The low-cost humanoid manipulator contains four joints to mimic shoulder and elbow movements. To suppress chattering and improve both the error convergence speed and the tracking accuracy, it is necessary to design a new sliding mode control method. As the STSM control hides the sign function in higher order, it possesses a better effect on chattering suppression. Apart from the chattering suppression requirement, the low-cost humanoid manipulator also needs precise trajectory tracking accuracy for mimicking human arm movements. The DFONTSM manifold can enhance the entire control performance by dynamically changing the position of the sliding mode manifold [47]. The steady-state accuracy can be improved because the fractional-order operator has the characteristics of heredity and memory, which can describe detailed information and increase the flexibility of the control law. Therefore, to solve the trajectory tracking performances of the low-cost humanoid manipulator, this paper proposes a DFONTSM-STA control method that combines a DFONTSM manifold with a super-twisting reaching law.

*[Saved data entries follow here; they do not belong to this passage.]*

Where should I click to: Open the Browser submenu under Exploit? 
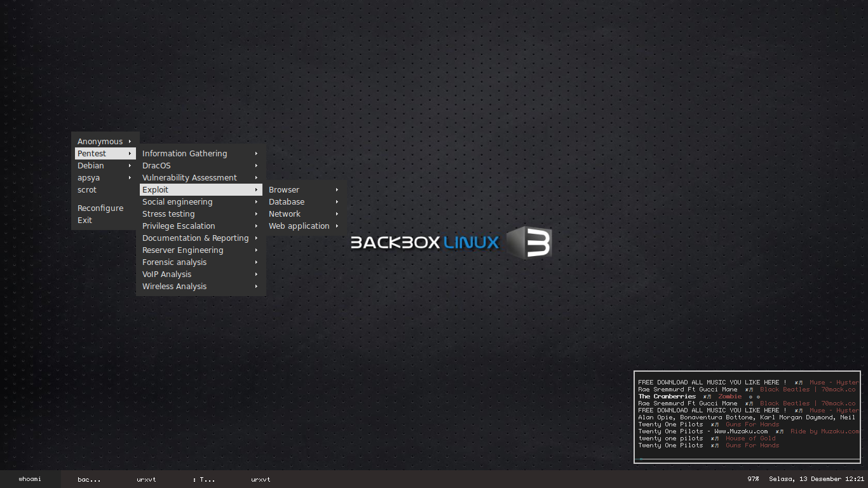(x=283, y=189)
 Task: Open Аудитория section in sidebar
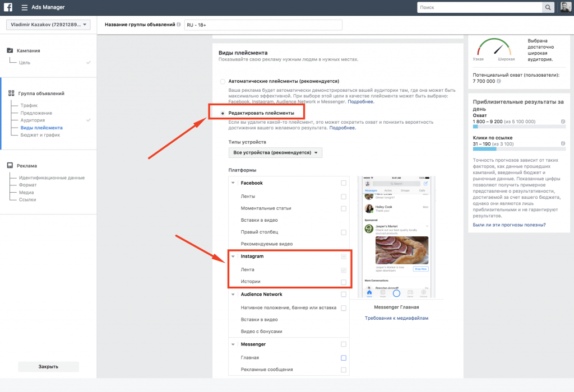(33, 120)
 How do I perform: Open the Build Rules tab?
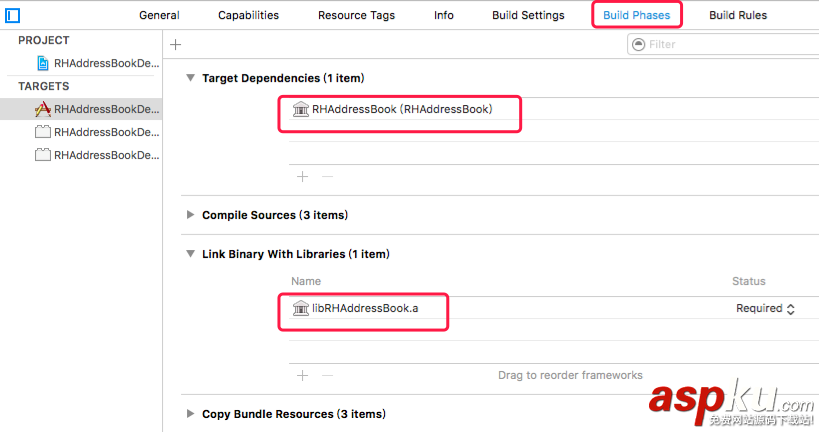[x=739, y=16]
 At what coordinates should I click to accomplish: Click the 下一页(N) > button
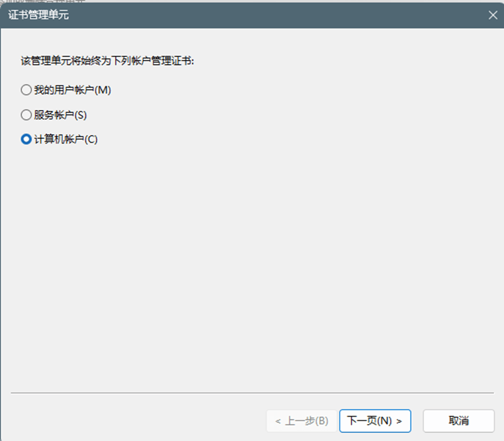click(x=375, y=421)
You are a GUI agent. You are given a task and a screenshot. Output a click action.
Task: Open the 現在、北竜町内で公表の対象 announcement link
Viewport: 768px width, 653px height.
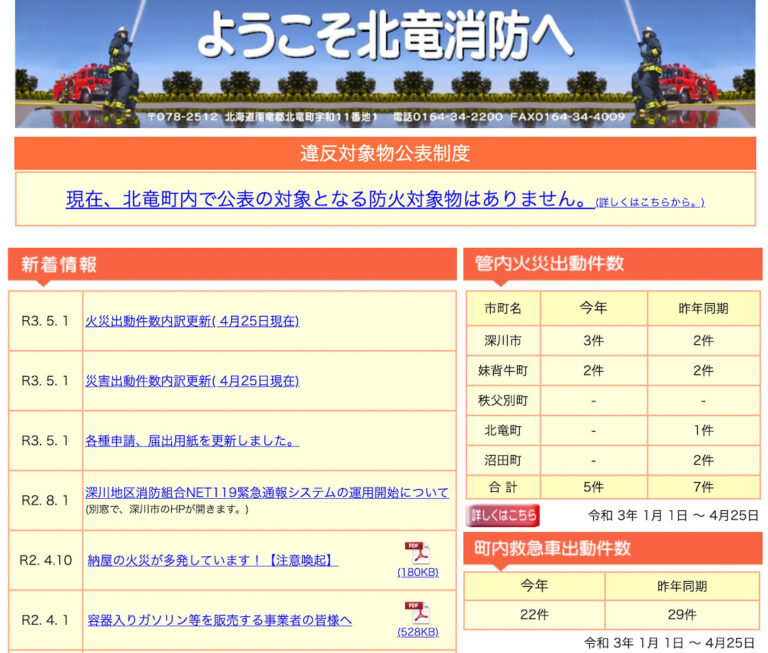pos(328,199)
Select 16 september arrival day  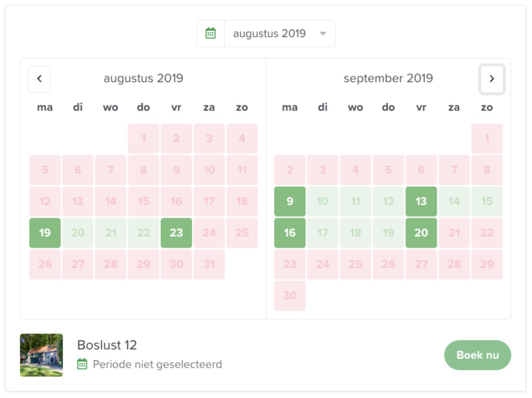click(x=290, y=233)
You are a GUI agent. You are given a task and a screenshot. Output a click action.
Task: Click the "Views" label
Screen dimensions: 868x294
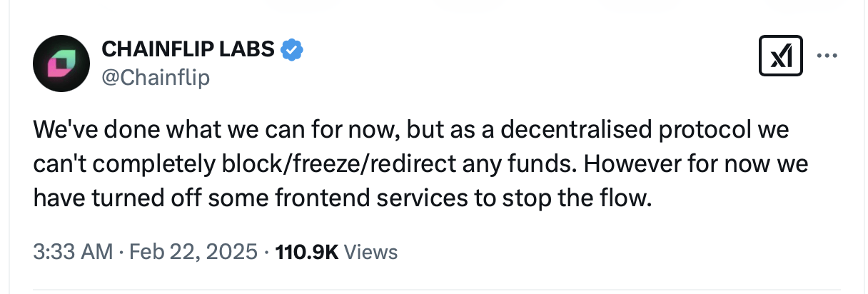370,251
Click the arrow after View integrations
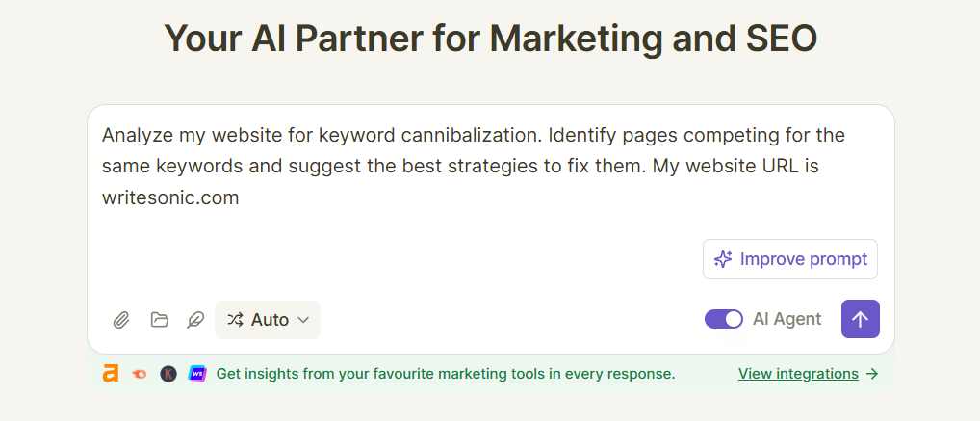The image size is (980, 421). [x=872, y=374]
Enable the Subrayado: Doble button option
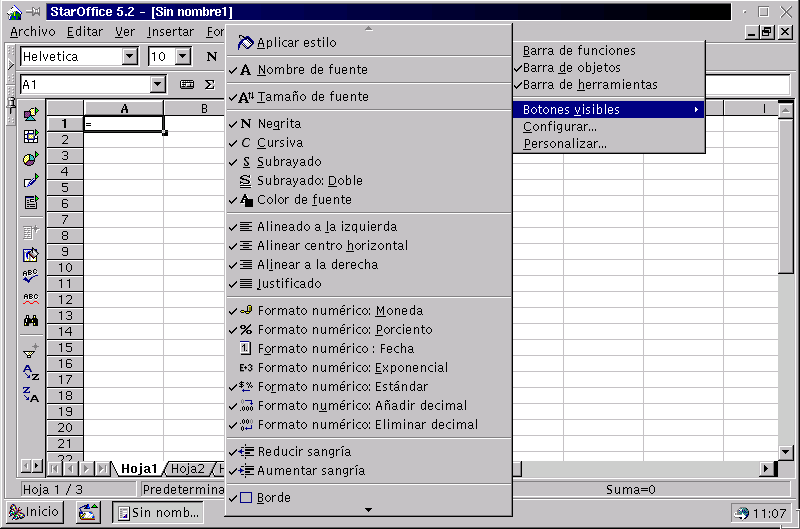 pos(309,180)
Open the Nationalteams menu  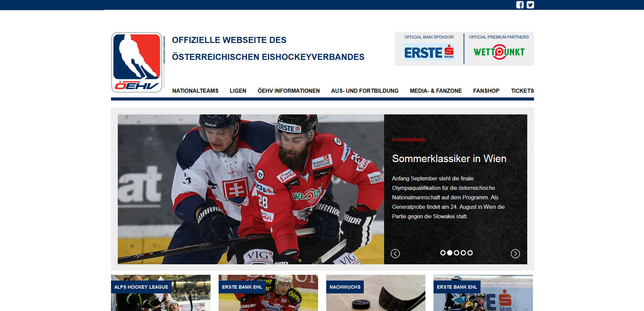[195, 91]

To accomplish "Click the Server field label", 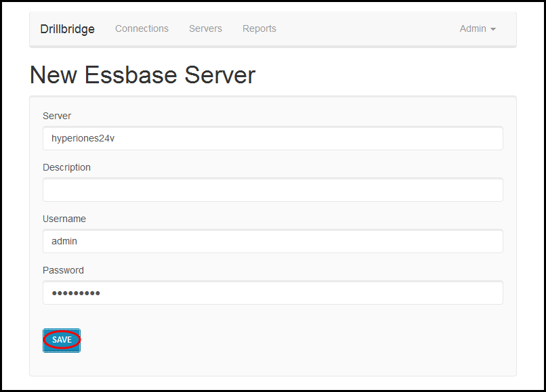I will point(57,116).
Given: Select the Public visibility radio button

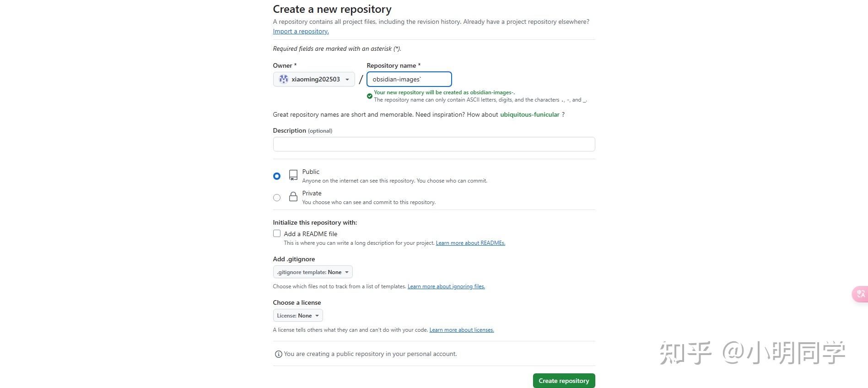Looking at the screenshot, I should (x=277, y=176).
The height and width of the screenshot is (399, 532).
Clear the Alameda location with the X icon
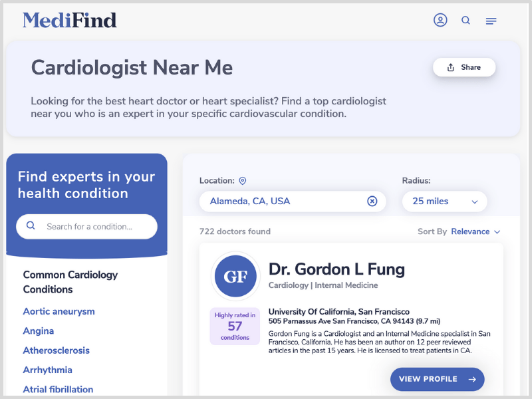372,201
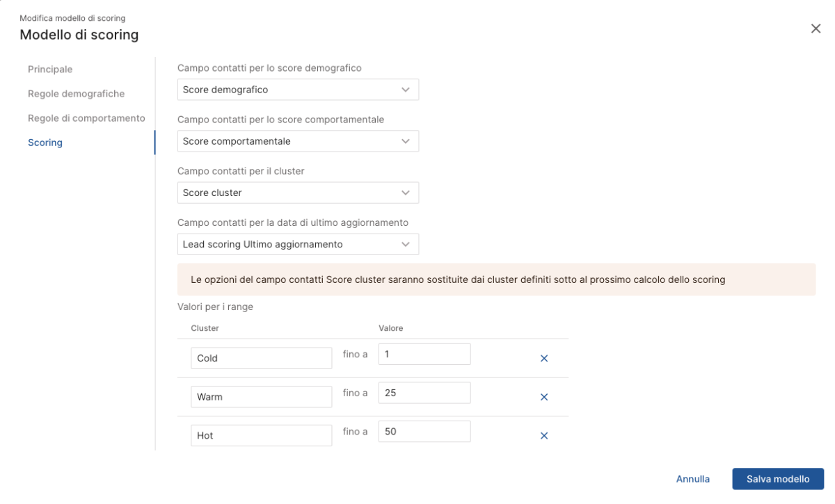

3. DFONTSM-STA Control for the Low-Cost Humanoid Manipulator

This section will briefly present some definitions and lemmas that are needed in the stability proof of the proposed DFONTSM-STA controller.

Definition 1. 

The general representation of the FO derivative-integral operator is expressed by Equation (3), [48]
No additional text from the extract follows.